Figure 2.

The combination of N-803 and dinutuximab significantly enhanced in vitro cytotoxicity of exPBNK with enhanced perforin and IFN-γ release against OS, NB and GBM cells. Expanded NK cells were isolated for invitro cytotoxicity assays against OS, NB and GBM cells. (A) The combination of exPBNK cells with N-803 +dinutiximab significantly killed U2OS (OS), M059K (GBM) and SKNFI (NB) cells as compared with exPBNK cells with single agent (IgG, N-803 or dinutuximab) at E:T ratios=1:1 or 3:1 at day 3. The ‘RAMPs’ stand for the E:T ratios at 1:1 and 3:1. (B) The combination of exPBNK cells with N-803+ dinutiximab significantly enhanced perforin release from exPBNK cells as compared with exPBNK cells with single agent (IgG, N-803 or dinutuximab) at E:T ratios=3:1. (C) The combination of exPBNK cells with N-803+ dinutiximab significantly enhanced IFN-γ release from exPBNK cells as compared with exPBNK cells with single agent (IgG, N-803 or dinutuximab) at E:T ratios=3:1. *P<0.05, **p<0.01, ***p<0.001, Dinut=dinutuximab.

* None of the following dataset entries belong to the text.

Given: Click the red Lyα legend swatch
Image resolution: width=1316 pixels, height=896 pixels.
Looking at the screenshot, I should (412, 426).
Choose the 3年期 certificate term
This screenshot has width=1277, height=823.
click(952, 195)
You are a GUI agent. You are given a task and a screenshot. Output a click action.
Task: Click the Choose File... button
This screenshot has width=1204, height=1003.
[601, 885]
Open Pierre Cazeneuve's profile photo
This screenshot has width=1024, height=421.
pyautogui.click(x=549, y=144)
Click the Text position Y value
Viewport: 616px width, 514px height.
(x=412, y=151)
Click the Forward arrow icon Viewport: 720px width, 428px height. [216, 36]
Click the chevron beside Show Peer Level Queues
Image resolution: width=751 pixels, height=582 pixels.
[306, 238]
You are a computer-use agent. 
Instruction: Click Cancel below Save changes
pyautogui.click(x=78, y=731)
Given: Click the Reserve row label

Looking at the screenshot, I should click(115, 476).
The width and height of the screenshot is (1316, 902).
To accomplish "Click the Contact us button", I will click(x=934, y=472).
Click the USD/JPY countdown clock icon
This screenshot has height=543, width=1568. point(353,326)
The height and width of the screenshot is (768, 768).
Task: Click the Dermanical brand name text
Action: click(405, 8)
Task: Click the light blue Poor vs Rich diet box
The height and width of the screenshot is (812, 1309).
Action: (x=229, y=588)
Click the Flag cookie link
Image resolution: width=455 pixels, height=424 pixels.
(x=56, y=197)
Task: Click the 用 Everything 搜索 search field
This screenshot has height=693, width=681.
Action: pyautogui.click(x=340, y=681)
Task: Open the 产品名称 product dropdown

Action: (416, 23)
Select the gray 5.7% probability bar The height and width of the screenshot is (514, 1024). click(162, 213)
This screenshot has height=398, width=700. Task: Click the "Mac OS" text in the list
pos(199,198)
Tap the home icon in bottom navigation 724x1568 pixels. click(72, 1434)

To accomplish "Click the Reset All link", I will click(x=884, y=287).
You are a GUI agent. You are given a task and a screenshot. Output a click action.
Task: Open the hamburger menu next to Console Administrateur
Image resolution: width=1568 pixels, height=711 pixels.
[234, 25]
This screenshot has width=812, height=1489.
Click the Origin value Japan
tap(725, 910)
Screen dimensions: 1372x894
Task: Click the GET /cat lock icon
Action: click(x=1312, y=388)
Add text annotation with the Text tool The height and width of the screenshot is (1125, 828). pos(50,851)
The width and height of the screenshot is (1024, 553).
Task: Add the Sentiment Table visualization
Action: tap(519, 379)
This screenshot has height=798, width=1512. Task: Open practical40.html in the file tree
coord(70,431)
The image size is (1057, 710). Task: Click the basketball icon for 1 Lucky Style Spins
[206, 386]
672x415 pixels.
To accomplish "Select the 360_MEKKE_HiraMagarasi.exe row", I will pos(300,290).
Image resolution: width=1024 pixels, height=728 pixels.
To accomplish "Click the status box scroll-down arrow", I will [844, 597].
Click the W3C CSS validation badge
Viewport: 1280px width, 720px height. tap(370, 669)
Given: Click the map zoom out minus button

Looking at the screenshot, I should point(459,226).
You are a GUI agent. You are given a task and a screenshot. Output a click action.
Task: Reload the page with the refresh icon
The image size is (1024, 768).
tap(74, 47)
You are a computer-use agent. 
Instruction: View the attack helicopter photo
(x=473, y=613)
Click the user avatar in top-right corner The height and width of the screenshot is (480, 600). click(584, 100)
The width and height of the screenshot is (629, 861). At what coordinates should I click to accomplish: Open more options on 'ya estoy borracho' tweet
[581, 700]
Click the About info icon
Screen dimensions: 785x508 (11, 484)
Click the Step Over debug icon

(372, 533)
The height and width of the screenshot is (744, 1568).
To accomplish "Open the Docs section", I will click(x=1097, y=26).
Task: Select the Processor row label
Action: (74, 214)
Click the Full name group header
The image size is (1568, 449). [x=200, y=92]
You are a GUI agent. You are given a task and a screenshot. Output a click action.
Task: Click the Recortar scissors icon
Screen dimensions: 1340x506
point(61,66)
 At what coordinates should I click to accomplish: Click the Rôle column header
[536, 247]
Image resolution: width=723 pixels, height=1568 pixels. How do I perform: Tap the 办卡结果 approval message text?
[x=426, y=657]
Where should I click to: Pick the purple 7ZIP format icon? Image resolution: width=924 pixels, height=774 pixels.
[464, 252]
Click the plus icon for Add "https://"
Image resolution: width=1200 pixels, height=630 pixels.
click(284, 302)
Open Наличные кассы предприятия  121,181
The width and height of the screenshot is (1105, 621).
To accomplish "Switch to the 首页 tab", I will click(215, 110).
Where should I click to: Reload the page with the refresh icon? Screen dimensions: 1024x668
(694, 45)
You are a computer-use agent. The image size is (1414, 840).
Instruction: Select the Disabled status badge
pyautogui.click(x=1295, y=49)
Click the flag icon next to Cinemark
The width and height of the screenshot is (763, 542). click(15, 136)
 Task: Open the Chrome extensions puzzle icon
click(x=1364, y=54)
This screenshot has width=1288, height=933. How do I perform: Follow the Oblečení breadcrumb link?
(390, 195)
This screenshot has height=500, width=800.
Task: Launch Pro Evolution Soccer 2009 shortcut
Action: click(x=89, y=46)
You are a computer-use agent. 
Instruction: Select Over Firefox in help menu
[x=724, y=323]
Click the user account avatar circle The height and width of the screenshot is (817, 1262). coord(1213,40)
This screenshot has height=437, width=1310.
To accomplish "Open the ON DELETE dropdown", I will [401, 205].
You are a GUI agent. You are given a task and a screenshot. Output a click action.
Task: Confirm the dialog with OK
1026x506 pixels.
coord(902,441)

Data were presented as mean±SEM from four independent experiments. OS=U2OS cell line, GBM=M059K cell line, and NB=SKNFI cell line. E:T, effector-to-target; exPBNK, expanded peripheral blood natural killer cell; GBM, glioblastoma multiforme; IFN-γ, interferon-γ; NK, natural killer; ns, not significant; OS, osteosarcoma; NB, neuroblastoma.